Regarding robustness, rule-based systems are often considered sensitive to ambiguous configurations or local noise when individual rules are applied in isolation. In the proposed framework, however, pattern recognition does not rely on a single geometric or relational constraint. Instead, building patterns are identified only when multiple structural conditions—such as shape characteristics, relative positional relationships, neighborhood configurations, and cross-scale matching relations—are simultaneously satisfied. This multi-constraint reasoning strategy effectively reduces the influence of local irregularities or noisy building geometries. Moreover, cross-scale enhancement recognition contributes to robustness by propagating building patterns identified at one scale to other related scales through cross-scale matching relationships. This mechanism enables the detection of potential building patterns that may be ambiguous or difficult to identify when relying on single-scale analysis alone, thereby improving the recall of pattern recognition in complex urban environments.

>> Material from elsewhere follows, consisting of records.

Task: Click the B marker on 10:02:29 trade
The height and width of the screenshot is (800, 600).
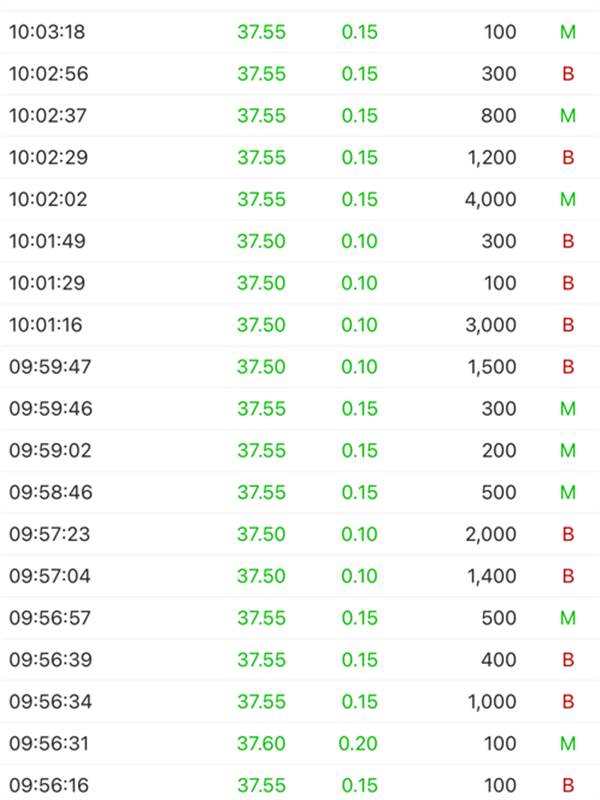Action: click(568, 158)
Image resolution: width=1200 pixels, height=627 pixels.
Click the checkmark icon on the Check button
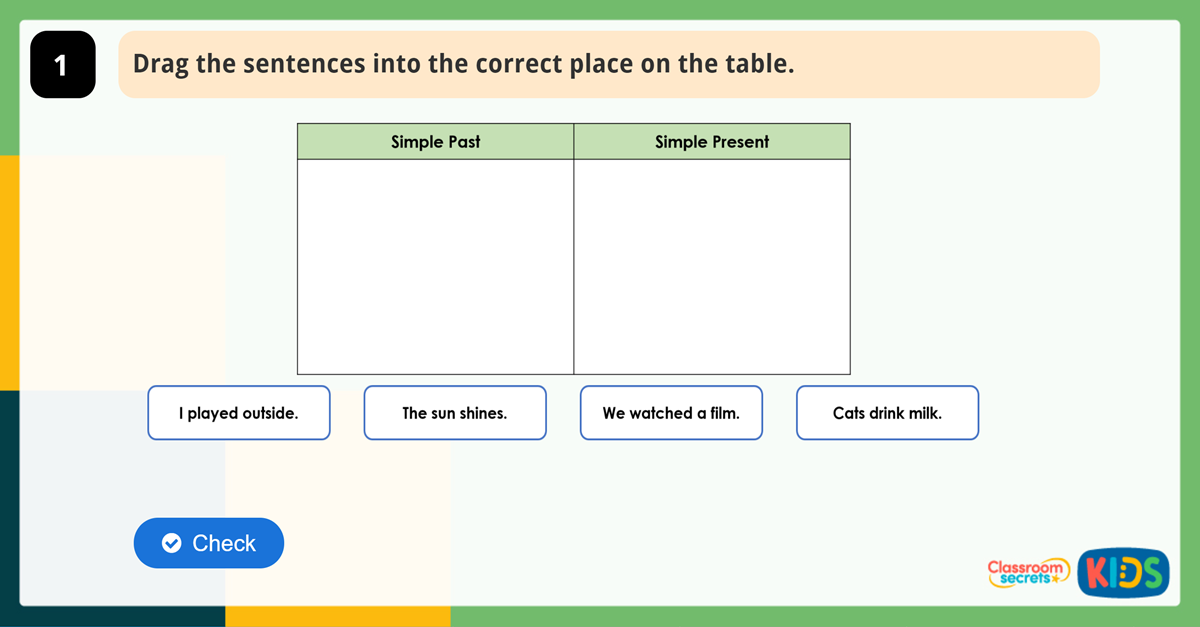coord(172,543)
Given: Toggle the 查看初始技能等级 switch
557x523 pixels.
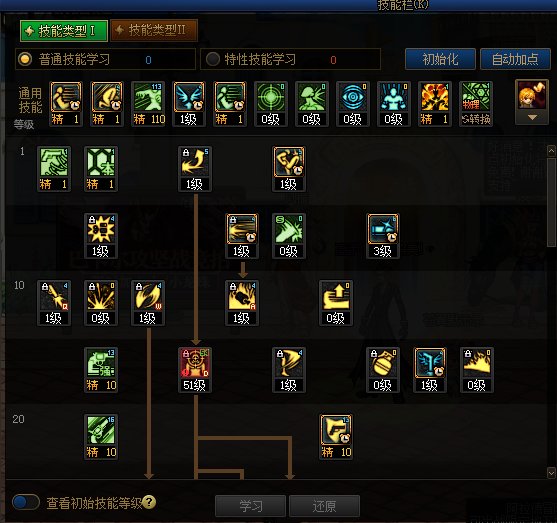Looking at the screenshot, I should [26, 502].
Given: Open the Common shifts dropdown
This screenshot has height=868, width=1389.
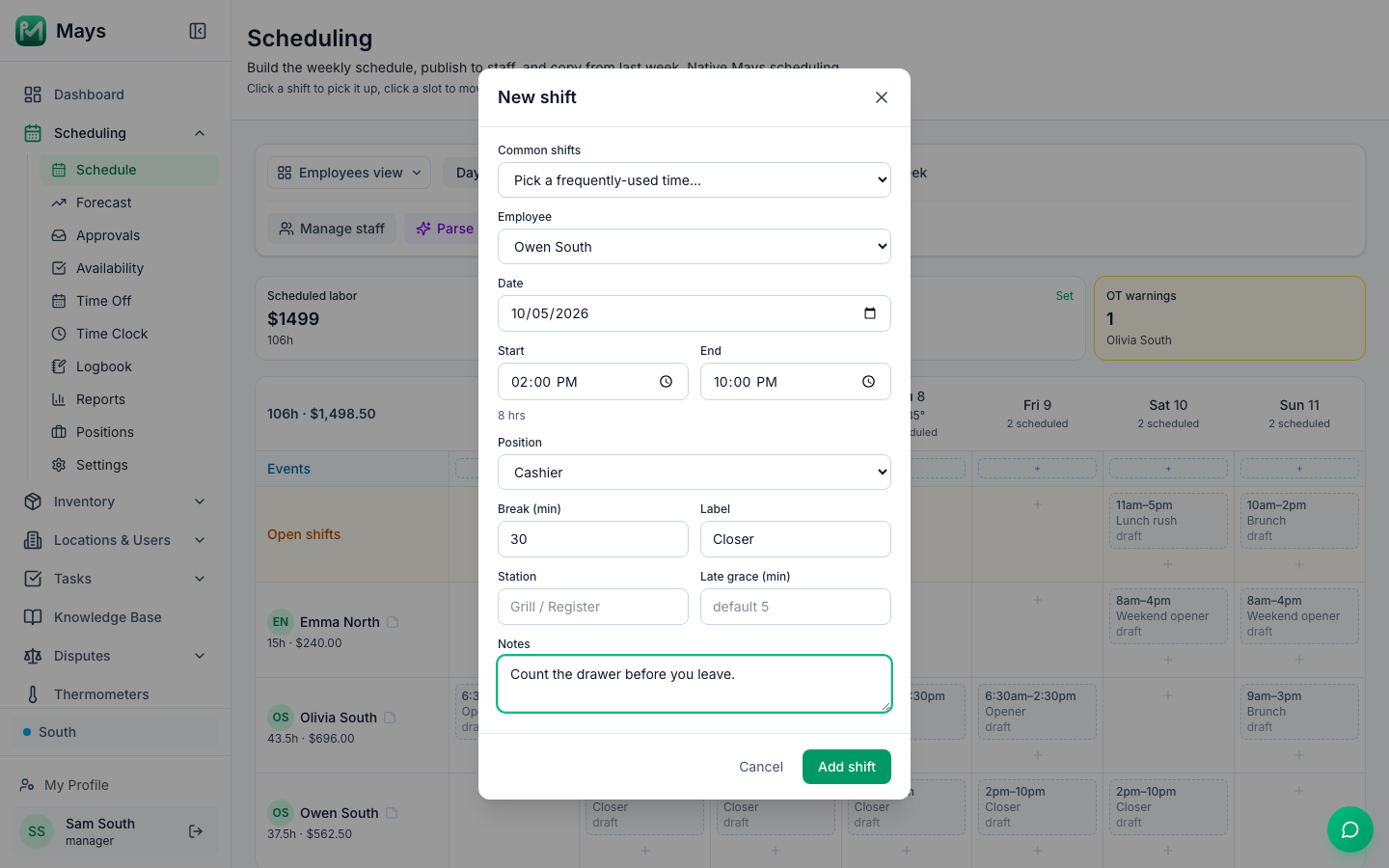Looking at the screenshot, I should tap(694, 180).
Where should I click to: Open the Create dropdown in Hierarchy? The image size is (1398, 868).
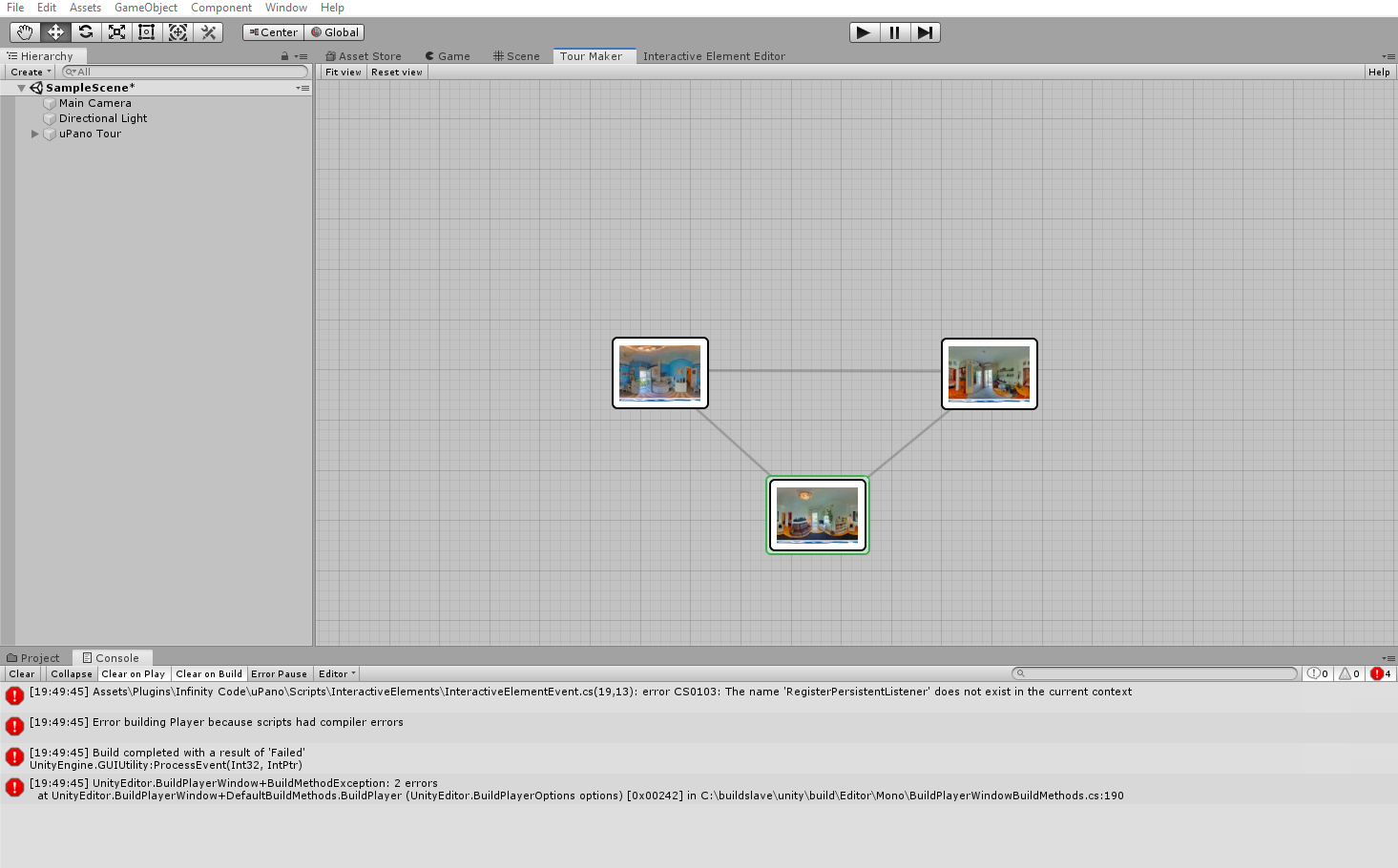pos(31,72)
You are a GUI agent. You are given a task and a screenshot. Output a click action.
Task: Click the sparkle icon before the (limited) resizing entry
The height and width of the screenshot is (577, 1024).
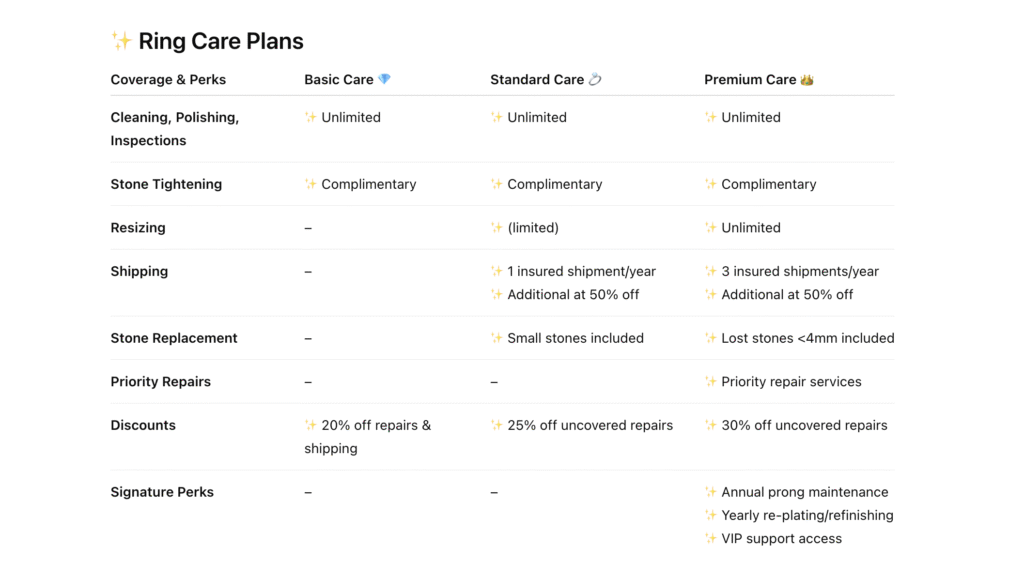pyautogui.click(x=497, y=228)
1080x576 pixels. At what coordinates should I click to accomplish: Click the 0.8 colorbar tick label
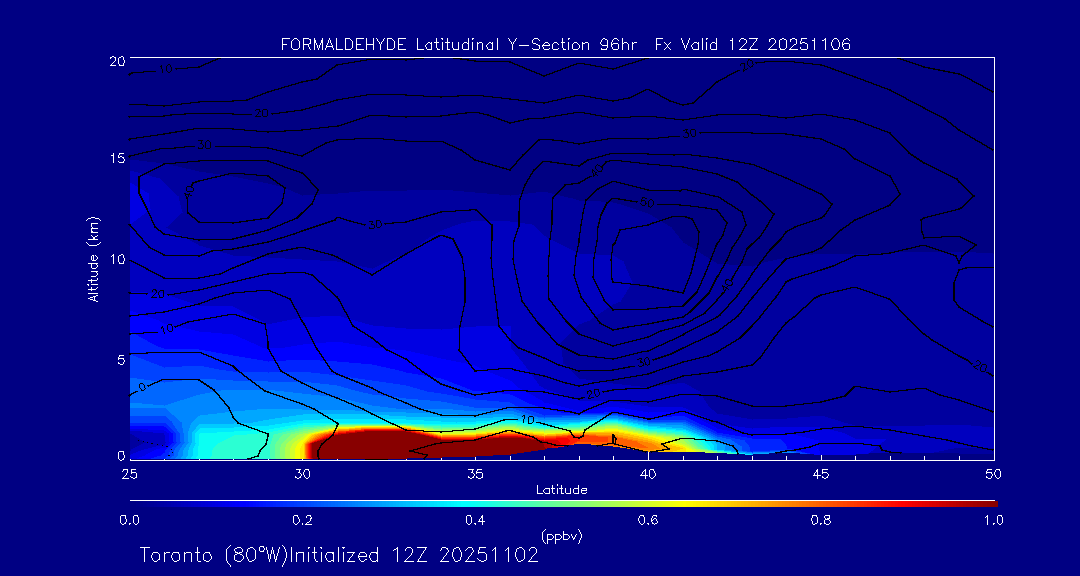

To further examine robustness under more challenging conditions, additional experiments were conducted in a newly selected area of the Lanzhou dataset characterized by higher building density, greater structural heterogeneity, and more irregular spatial arrangements. In this complex region, the proposed framework was applied at two map scales (1:5000 and 1:10,000) to recognize multiple building patterns, including C-shaped, and F-shaped configurations. The results indicate that the framework maintains stable performance even in densely built and structurally diverse environments, as visually demonstrated in
Figure 17, suggesting that the combined use of relational constraints and cross-scale reasoning provides a degree of robustness against ambiguity and noise commonly encountered in real-world urban data.
In terms of scalability and generality, the proposed framework separates generic relational modeling from pattern-specific semantic constraints. Core components such as multi-scale representation, inter-building relational modeling, knowledge graph construction, and rule-based reasoning are pattern-agnostic and remain unchanged when extending the method to new building patterns. While recognizing additional patterns requires the definition of pattern-specific semantic rules, this process primarily involves recombining existing relational primitives rather than redesigning the overall framework. The successful recognition of C-shaped and F-shaped building patterns in the additional experiments demonstrates that the proposed method provides a scalable foundation for building pattern recognition beyond the I-shaped case.
Nevertheless, it should be acknowledged that the effectiveness of rule-based recognition depends on the completeness and correctness of the encoded pattern semantics. Extremely irregular building morphologies or patterns lacking clear geometric organization may remain challenging. Future work may explore the integration of data-driven or probabilistic components to complement the current rule-based framework. However, within the scope of this study, the proposed method offers a robust, interpretable, and scalable solution for multi-scale building pattern recognition in complex urban environments.